In this study, we report an innovative approach aiming to assess the binding affinity between drug molecules and human serum albumin by combining nanoporous anodic alumina rugate filters (NAA-RFs) modified with human serum albumin (HSA) and reflectometric interference spectroscopy (RIfS). NAA-RFs are photonic crystal structures produced by sinusoidal pulse anodization of aluminum that present two characteristic optical parameters, the characteristic reflection peak (λPeak), and the effective optical thickness of the film (OTeff), which can be readily used as sensing parameters. A design of experiments strategy and an ANOVA analysis are used to establish the effect of the anodization parameters (i.e., anodization period and anodization offset) on the sensitivity of HSA-modified NAA-RFs toward indomethacin, a model drug. To this end, two sensing parameters are used, that is, shifts in the characteristic reflection peak (ΔλPeak) and changes in the effective optical thickness of the film (ΔOTeff). Subsequently, optimized NAA-RFs are used as sensing platforms to determine the binding affinity between a set of drugs (i.e., indomethacin, coumarin, sulfadymethoxine, warfarin, and salicylic acid) and HSA molecules. Our results verify that the combination of HSA-modified NAA-RFs with RIfS can be used as a portable, low-cost, and simple system for establishing the binding affinity between drugs and plasma proteins, which is a critical factor to develop efficient medicines for treating a broad range of diseases and medical conditions.

Label-Free real-time quantification of enzyme levels by interferometric spectroscopy combined with gelatin-modified nanoporous anodic alumina photonic films.
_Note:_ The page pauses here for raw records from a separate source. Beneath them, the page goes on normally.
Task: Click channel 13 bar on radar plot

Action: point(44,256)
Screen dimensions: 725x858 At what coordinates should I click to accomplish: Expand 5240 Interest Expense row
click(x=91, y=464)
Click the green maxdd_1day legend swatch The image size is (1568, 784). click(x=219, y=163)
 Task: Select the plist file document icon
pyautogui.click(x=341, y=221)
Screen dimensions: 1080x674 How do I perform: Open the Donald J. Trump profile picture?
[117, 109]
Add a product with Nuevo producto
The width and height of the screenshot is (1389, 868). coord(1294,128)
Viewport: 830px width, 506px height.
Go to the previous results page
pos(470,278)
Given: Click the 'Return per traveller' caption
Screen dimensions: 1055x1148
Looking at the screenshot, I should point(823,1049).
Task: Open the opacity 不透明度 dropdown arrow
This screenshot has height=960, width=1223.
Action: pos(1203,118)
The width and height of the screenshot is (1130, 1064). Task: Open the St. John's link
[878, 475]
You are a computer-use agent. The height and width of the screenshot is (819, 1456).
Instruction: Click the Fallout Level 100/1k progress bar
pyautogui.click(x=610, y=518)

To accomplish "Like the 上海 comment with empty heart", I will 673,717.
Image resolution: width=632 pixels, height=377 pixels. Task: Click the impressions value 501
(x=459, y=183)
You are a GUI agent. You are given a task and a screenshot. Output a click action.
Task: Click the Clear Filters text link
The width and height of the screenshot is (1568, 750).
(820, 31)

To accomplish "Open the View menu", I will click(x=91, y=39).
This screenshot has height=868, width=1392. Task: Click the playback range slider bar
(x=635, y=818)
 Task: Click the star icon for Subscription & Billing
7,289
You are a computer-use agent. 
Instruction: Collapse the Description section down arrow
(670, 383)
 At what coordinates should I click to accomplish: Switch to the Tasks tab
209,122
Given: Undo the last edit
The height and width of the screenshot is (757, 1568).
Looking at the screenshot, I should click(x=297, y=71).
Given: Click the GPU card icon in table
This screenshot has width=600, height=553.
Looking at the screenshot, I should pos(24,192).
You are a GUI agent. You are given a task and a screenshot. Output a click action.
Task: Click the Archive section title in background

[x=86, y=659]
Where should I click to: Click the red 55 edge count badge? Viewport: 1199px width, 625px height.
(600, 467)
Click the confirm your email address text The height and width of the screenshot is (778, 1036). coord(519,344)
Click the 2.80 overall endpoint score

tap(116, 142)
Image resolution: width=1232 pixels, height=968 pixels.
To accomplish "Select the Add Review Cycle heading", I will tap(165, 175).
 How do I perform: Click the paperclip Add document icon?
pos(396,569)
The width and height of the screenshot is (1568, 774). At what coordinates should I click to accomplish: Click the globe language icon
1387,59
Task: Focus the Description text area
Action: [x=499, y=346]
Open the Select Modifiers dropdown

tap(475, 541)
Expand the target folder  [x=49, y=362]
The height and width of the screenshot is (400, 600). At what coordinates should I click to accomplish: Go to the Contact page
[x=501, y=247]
Herein, we present an interferometric sensor based on the combination of chemically functionalized nanoporous anodic alumina photonic films (NAA-PFs) and reflectometric interference spectroscopy (RIfS) aimed to detect trace levels of enzymes by selective digestion of gelatin. The fabrication and sensing performance of the proposed sensor were characterized in real-time by estimating the changes in effective optical thickness (i.e., sensing principle) of gelatin-modified NAA-PFs (i.e., sensing element) during enzymatic digestion. The working range (WR), sensitivity (S), low limit of detection (LLoD), and linearity (R(2)) of this enzymatic sensor were established by a series of experiments with different concentrations of gelatin (i.e., specific chemical sensing element) and trypsin (i.e., analyte), a model protease enzyme with relevant implications as a biomarker in the diagnosis of several diseases. The chemical selectivity of the sensor was demonstrated by comparison of gelatin digestion by other nonspecific enzyme models such as chymotrypsin and horseradish peroxidase. Furthermore, the role of the chemical sensing element (i.e., gelatin) was assessed by using hemoglobin instead of gelatin. Finally, we demonstrated that this sensor can be readily used to establish the kinetic parameters of enzymatic reactions. The obtained results revealed that the presented sensor has a promising potential to be used as a point-of-care system for fast detection of gastrointestinal diseases at early stages.